## Text segment
※ ※ ※
To be sure, Western European countries have high levels of nonmarital childbearing as well. Yet as Jim Manzi has explained in National Affairs: “The estimated percentage of 15-year-olds living with both of their biological parents is far lower in the United States than in Western Europe, because unmarried European parents are much more likely to raise children together.” Indeed, writes Manzi, “The level of family disruption in America is enormous compared to almost every other country in the developed world.”
Last week I mentioned that cutting the U.S. nonmarital-birth ratio in half would mean returning approximately to the level that prevailed in 1983 (20.3 percent). Cutting it by one-third would bring us back to the 1989 level (27.1 percent). Cutting it by a quarter would put us slightly below the 1993 level (31 percent). The extreme unlikelihood of achieving even this last goal (a one-quarter reduction) anytime in the near future indicates just how deeply entrenched nonmarital childbearing has become.
The demographics of marriage and out-of-wedlock births highlight widening socioeconomic gaps. For example: According to a 2012 report published by the National Marriage Project (NMP) and the Institute for American Values (IAV), the nonmarital-birth ratio among moderately educated women aged 15 to 44 spiked from 13 percent in 1982 to 44 percent in 2006–08. Over that same period, the ratio among America’s least-educated women climbed from 33 percent to 54 percent, while the ratio among highly-educated women went from 2 percent to 6 percent. The NMP-IAV report included a series of recommendations for encouraging and strengthening marriage among lower- and middle-income Americans, such as (1) ending the marriage penalties in Temporary Assistance for Needy Families (TANF), Medicaid, and other government welfare programs, (2) expanding the Child Tax Credit, (3) promoting workplace apprenticeships, (4) funding and studying marriage- and relationship-education initiatives, and (5) having the U.S. surgeon general spearhead a nationwide, “community-oriented” pro-marriage campaign similar to past campaigns against smoking, drunk driving, and teen pregnancy.
※ ※ ※
## Provided material
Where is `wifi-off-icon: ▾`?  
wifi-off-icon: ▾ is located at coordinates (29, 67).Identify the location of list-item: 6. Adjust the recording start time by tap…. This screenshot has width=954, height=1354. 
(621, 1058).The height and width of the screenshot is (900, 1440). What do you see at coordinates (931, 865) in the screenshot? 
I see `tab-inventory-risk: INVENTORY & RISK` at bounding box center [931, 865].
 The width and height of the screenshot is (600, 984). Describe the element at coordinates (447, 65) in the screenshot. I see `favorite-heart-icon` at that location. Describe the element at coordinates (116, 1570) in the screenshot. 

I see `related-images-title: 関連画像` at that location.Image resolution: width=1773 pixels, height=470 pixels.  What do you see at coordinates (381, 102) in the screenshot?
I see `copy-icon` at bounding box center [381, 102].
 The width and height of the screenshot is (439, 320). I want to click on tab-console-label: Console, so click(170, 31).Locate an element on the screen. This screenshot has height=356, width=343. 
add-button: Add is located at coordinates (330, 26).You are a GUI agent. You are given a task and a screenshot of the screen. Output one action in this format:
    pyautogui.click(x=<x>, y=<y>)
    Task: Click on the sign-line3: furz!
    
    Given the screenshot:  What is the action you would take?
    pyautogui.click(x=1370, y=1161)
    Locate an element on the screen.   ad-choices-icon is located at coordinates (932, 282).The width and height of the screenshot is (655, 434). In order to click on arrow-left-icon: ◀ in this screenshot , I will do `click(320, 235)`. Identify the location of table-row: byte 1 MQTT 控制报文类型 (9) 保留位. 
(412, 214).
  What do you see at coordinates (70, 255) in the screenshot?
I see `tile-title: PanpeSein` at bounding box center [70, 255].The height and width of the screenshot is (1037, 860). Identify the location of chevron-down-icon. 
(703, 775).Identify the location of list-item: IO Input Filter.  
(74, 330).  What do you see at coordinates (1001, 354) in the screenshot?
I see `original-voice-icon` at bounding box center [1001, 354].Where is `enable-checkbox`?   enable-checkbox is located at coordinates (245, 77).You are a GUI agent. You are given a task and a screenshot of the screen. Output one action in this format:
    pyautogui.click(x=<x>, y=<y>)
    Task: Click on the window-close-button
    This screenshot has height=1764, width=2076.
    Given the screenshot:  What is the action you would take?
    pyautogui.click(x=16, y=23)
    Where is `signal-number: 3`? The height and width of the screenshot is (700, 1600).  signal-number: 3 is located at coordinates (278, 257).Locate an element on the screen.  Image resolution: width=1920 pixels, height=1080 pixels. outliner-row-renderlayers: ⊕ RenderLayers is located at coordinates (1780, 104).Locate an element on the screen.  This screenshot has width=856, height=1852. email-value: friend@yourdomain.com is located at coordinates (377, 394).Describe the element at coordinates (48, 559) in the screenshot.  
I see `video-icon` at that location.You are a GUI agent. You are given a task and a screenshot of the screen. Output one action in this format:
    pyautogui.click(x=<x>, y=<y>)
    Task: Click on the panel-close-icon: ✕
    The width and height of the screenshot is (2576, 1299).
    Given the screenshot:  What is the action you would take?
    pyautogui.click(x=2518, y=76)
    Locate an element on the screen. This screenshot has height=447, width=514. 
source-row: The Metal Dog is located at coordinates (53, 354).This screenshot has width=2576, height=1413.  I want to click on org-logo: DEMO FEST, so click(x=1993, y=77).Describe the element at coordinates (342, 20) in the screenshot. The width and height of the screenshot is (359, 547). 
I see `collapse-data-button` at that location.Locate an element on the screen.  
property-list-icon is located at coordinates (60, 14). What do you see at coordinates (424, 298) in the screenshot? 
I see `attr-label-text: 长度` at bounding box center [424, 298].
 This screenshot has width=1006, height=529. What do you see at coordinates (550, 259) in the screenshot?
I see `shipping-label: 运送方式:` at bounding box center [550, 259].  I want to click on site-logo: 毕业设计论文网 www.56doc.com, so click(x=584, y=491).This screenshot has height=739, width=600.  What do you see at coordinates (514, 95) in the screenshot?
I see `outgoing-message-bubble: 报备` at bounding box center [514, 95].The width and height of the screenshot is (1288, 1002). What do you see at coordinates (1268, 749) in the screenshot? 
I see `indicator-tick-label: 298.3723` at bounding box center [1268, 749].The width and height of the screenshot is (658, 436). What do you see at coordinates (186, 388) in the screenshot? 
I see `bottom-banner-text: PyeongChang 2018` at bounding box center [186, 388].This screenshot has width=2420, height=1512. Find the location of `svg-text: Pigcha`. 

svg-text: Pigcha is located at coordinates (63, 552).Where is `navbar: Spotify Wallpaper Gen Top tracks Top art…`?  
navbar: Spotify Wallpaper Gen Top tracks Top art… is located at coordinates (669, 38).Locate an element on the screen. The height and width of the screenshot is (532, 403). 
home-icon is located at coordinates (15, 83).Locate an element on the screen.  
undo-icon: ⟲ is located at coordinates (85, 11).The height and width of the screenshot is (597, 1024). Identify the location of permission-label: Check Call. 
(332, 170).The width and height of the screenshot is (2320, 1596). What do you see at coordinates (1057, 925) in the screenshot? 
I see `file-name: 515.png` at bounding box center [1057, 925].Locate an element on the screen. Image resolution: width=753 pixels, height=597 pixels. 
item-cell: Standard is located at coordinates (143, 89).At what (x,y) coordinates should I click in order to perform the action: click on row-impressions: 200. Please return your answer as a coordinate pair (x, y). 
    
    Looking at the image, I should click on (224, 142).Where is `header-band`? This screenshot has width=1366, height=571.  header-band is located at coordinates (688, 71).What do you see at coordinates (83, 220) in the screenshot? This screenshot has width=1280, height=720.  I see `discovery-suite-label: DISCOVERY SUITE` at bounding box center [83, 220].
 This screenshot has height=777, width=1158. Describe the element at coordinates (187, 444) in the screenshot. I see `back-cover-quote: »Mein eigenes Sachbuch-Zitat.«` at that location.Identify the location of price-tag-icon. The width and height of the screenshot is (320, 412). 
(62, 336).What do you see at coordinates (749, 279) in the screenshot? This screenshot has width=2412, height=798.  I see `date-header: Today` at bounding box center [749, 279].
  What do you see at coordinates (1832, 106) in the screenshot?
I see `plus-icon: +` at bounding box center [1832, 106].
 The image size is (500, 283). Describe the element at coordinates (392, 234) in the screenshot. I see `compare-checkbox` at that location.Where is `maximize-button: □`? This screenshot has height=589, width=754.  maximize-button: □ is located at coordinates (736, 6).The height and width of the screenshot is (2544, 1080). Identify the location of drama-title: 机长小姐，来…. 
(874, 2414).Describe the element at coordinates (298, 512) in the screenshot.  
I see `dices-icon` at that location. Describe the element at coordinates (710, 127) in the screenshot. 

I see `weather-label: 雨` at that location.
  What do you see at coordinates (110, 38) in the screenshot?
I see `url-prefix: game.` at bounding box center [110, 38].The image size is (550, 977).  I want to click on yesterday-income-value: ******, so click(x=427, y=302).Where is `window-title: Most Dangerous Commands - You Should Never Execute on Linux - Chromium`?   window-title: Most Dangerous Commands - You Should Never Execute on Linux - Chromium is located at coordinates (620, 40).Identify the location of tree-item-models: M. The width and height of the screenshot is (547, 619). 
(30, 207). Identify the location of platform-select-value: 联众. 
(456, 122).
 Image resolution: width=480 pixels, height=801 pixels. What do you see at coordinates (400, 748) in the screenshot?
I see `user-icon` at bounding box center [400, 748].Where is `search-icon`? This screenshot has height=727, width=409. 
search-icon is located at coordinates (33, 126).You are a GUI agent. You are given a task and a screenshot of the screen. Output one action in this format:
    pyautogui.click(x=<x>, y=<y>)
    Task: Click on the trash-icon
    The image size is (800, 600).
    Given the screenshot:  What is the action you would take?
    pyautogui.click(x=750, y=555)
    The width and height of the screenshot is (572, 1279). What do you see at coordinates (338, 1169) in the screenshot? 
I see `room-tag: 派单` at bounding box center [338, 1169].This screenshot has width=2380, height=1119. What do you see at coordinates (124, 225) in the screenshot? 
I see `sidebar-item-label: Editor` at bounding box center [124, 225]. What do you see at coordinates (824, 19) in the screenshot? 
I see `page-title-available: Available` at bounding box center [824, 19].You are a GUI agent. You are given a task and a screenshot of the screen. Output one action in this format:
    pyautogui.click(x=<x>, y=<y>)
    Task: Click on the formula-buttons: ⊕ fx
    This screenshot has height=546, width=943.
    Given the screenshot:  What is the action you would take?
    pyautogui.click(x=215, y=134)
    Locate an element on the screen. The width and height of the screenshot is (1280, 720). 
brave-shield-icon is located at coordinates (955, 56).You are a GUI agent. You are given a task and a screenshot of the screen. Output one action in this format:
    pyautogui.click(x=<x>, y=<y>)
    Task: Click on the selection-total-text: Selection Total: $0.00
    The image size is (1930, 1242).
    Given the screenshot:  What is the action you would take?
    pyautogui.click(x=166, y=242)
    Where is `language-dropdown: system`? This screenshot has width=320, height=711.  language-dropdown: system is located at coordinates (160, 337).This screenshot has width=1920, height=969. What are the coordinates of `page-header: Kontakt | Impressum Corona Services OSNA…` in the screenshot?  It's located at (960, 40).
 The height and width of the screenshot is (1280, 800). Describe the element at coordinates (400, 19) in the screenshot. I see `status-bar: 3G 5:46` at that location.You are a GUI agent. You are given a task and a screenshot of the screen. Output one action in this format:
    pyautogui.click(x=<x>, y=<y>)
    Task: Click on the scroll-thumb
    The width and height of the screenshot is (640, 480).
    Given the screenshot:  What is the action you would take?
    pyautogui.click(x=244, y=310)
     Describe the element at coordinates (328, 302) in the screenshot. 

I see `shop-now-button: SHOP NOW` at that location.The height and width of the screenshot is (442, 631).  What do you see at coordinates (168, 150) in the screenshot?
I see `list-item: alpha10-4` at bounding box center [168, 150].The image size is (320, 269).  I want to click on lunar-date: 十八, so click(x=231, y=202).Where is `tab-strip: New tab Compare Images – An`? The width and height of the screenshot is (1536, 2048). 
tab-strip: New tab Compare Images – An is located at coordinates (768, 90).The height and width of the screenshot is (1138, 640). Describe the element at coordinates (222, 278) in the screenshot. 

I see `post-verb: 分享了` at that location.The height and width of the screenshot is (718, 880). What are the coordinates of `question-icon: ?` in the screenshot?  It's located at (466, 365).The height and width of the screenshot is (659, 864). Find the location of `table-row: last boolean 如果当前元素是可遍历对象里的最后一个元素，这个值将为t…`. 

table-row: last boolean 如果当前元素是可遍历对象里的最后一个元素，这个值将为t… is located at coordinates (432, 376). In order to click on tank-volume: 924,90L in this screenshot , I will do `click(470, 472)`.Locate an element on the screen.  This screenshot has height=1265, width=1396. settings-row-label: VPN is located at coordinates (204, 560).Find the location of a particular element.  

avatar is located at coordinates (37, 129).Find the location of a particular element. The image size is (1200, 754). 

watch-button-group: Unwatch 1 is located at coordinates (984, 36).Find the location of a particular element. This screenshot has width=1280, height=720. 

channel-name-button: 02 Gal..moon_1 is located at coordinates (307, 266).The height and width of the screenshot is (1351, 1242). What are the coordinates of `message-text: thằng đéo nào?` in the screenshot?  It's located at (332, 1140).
※ ※ ※
## Parts of the exercise
[1] Answer these about the nonmarital-birth text, one line each:
(a) Whose writing in National Affairs does the text quote?
(b) What was the U.S. nonmarital-birth ratio in 1989?
(c) According to the 2012 report, the ratio among highly-educated women went from what percentage to what percentage?
[2] Please copy word for word the part of the nonmarital-birth text that starts at the words "Last week I" and ends after the words "childbearing has become.".

## Expected results
[1]
(a) Jim Manzi
(b) 27.1 percent
(c) From 2 percent to 6 percent

[2]
Last week I mentioned that cutting the U.S. nonmarital-birth ratio in half would mean returning approximately to the level that prevailed in 1983 (20.3 percent). Cutting it by one-third would bring us back to the 1989 level (27.1 percent). Cutting it by a quarter would put us slightly below the 1993 level (31 percent). The extreme unlikelihood of achieving even this last goal (a one-quarter reduction) anytime in the near future indicates just how deeply entrenched nonmarital childbearing has become.